The bentoml.transformers module provides BentoML integration for HuggingFace Transformers, enabling save, import, load, and serving of Transformers pipelines, pre-trained models, tokenizers, and custom pipelines.

Description

This is the most comprehensive BentoML framework adapter, supporting the full breadth of HuggingFace Transformers objects. It handles both transformers.Pipeline instances and individual pre-trained objects (models, tokenizers, feature extractors, image processors).

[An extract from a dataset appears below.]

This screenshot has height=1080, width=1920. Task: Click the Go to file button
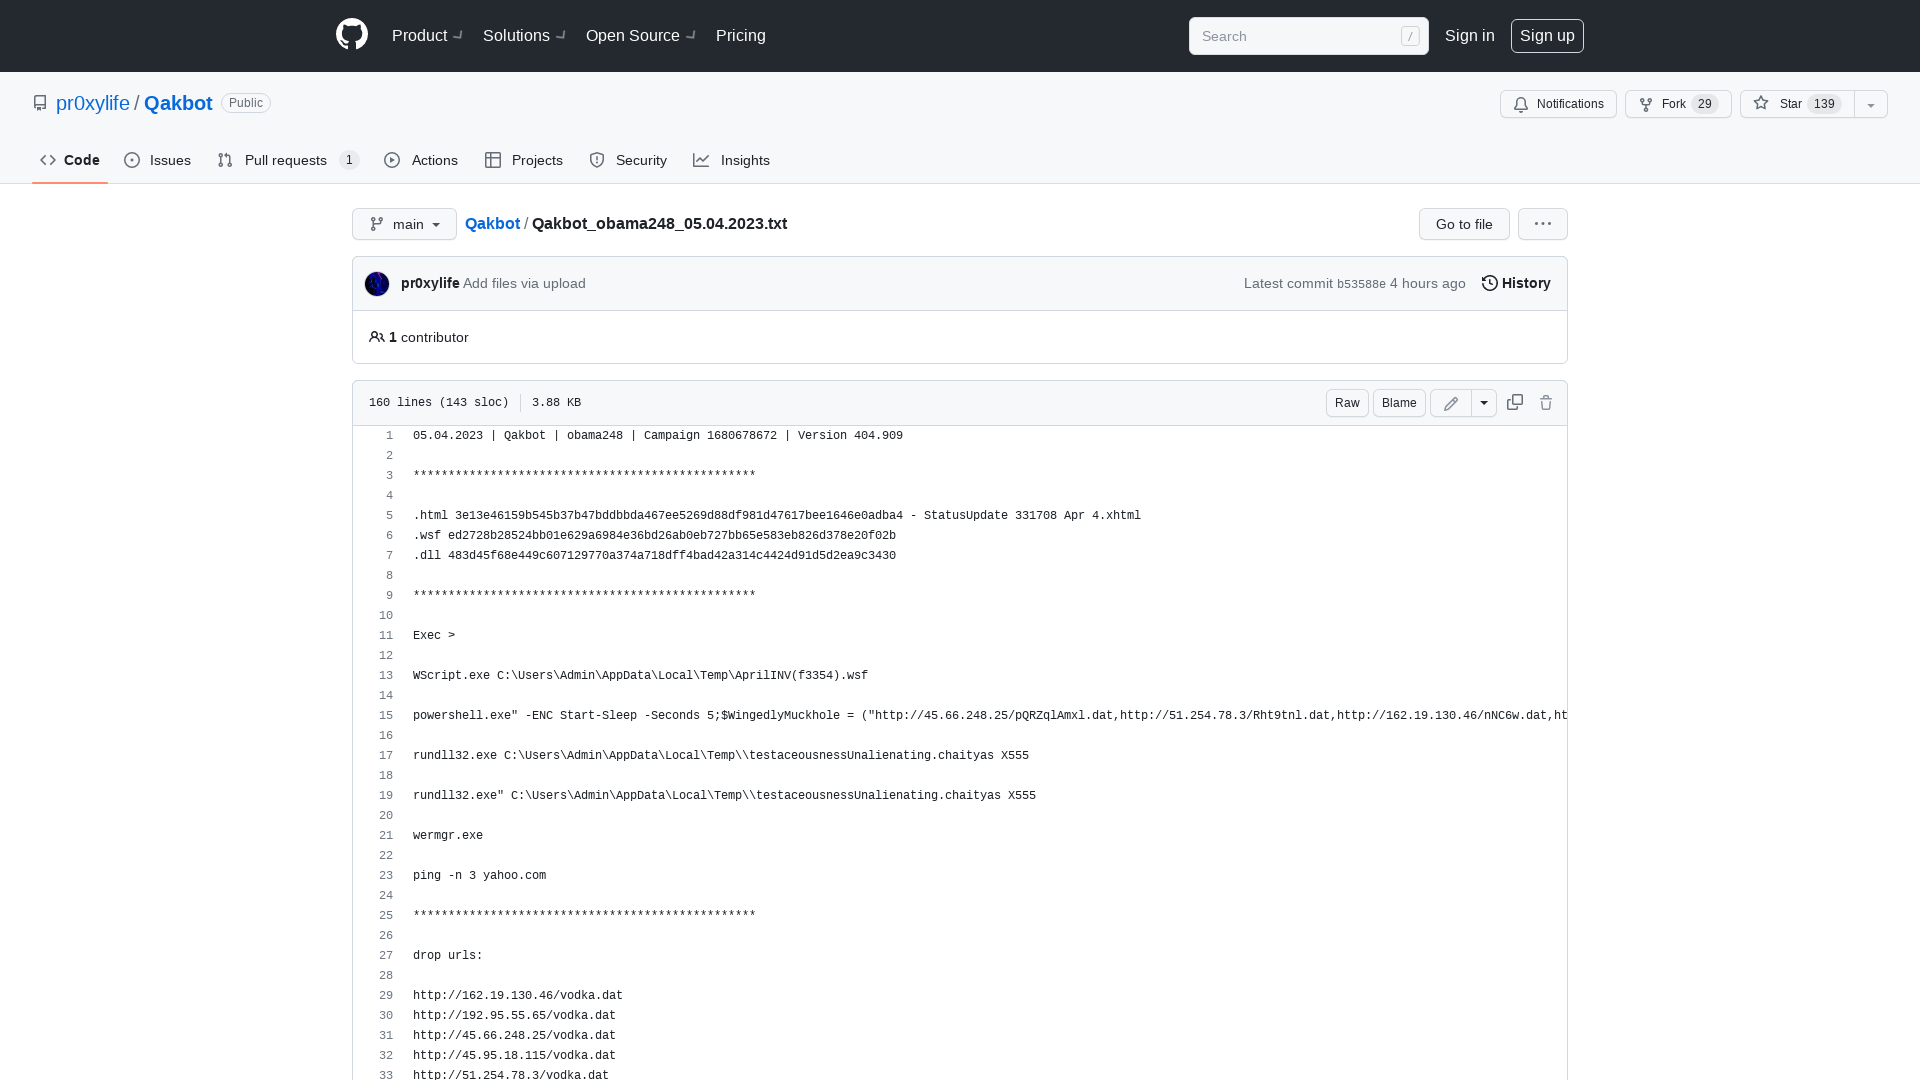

ModelOptions (attrs dataclass) captures:

task: Pipeline task name (e.g., "text-generation", "sentiment-analysis")
tf, pt: Tuples of auto model class names for TensorFlow and PyTorch
default: Default model mappings for the task
type: Pipeline type (text, audio, image, multimodal)
kwargs: Extra keyword arguments passed to the pipeline

Key functions:

save_model(): Saves a Pipeline or PreTrained object. For pipelines, saves the pipeline class via cloudpickle and model weights via save_pretrained(). For pretrained objects, saves the class and weights separately. Supports custom pipeline registration.
import_model(): Downloads a model from HuggingFace Hub using from_pretrained() or snapshot_download(). Supports clone_repository mode and version syncing with hub commit hashes. Uses init_empty_weights() to avoid loading model weights into memory during import.
load_model(): Loads models with backward compatibility (v1 and v2 API versions). Handles custom pipeline registration, pretrained protocol loading, and automatic task detection. Supports trust_remote_code.
get_runnable(): Creates a TransformersRunnable with framework-aware GPU placement (PyTorch, TensorFlow, or Flax/JAX).
make_default_signatures(): Automatically infers appropriate method signatures based on the pretrained class type (tokenizer, model, image processor, etc.).
register_pipeline() / delete_pipeline(): Manage custom pipeline registrations in the Transformers pipeline registry.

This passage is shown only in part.